Strain engineering of particles and interfaces for long-life stable LiNi_0.8Co_0.1Mn_0.1O₂ cathodes

High-nickel layered cathode materials undergo structural degradation caused by enlarged internal stress arising from Li⁺/Ni²⁺ cation mixing and lattice oxygen release, which accelerates capacity decay and raises safety concerns. To mitigate this stress, a rational design of LiNi_0.8Co_0.1Mn_0.1O₂ (NCM811) was developed through precise strain engineering by Mo⁶⁺ and Sb³⁺ co-doping. Compared with pristine NCM811, the incorporation of Sb³⁺ significantly reduced the lattice distortion, thereby enabling stable and reversible Li⁺ de/intercalation and suppressing the migration from Ni²⁺ to Li⁺ sites. Meanwhile, Mo⁶⁺ doping established stronger Mo–O coordination in the bulk and formed electrochemically stable Li₂MoO₄ at the interfaces, which decreased the bulk stress by reducing oxygen release and simultaneously enhanced resistance to electrolyte corrosion. Thus, this strain-engineering strategy produced robust NCM811 lattice and interface structures, favorable for the construction of stable particles and thinner, more homogeneous cathode-electrolyte interfaces.
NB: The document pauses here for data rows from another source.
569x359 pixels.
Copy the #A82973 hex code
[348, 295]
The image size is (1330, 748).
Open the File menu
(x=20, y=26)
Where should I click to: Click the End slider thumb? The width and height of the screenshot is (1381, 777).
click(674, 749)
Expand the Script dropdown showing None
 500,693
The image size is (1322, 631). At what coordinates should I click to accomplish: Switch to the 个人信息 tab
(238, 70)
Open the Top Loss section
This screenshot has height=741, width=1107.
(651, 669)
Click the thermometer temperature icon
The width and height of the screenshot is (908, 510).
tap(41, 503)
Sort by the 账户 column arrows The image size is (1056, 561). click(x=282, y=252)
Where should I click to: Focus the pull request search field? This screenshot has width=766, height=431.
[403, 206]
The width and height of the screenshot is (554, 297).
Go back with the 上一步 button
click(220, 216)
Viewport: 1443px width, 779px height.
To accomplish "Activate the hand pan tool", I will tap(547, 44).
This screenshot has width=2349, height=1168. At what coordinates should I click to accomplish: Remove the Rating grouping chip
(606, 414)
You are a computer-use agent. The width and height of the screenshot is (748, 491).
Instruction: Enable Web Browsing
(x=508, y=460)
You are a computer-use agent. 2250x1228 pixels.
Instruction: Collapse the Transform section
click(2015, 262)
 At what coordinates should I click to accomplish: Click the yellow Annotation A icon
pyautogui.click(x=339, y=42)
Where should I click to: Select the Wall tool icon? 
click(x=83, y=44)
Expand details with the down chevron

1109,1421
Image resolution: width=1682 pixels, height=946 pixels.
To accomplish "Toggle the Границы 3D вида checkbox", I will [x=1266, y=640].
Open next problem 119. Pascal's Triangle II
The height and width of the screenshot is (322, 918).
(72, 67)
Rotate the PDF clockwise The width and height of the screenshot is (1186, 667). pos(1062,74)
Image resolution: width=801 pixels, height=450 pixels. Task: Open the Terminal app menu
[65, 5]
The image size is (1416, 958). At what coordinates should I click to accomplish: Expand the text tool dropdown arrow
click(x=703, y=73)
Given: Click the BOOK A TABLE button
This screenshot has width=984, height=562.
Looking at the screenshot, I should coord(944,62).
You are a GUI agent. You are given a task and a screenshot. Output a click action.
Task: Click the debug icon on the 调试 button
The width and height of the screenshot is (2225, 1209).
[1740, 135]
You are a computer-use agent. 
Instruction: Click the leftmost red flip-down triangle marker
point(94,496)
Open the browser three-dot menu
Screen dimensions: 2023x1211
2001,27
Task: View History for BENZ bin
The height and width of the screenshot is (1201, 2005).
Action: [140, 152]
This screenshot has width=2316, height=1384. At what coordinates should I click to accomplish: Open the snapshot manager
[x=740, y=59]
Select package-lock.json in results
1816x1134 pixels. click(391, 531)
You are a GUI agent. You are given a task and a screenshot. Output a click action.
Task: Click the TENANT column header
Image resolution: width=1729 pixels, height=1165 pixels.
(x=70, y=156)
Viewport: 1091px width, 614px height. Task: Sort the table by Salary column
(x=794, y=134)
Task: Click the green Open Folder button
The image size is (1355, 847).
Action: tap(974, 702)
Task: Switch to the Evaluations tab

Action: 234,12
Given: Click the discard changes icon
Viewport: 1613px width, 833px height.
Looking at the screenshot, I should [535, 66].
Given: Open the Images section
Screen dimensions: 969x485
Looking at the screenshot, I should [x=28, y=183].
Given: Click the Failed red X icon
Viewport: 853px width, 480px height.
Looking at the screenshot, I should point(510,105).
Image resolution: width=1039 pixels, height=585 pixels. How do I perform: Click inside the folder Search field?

The assembled pouch full cell (∼0.8 Ah) achieved a markedly improved capacity retention ∼93 % after 1000 cycles at 1 C (capacity retention ∼69 % after 500 cycles in the pouch cell assembled with pristine NCM811), compared with the state-of-the-art values typically below 85 %. This strategy provides an effective route for developing stable Ni-rich cathodes for long-term lithium-ion batteries.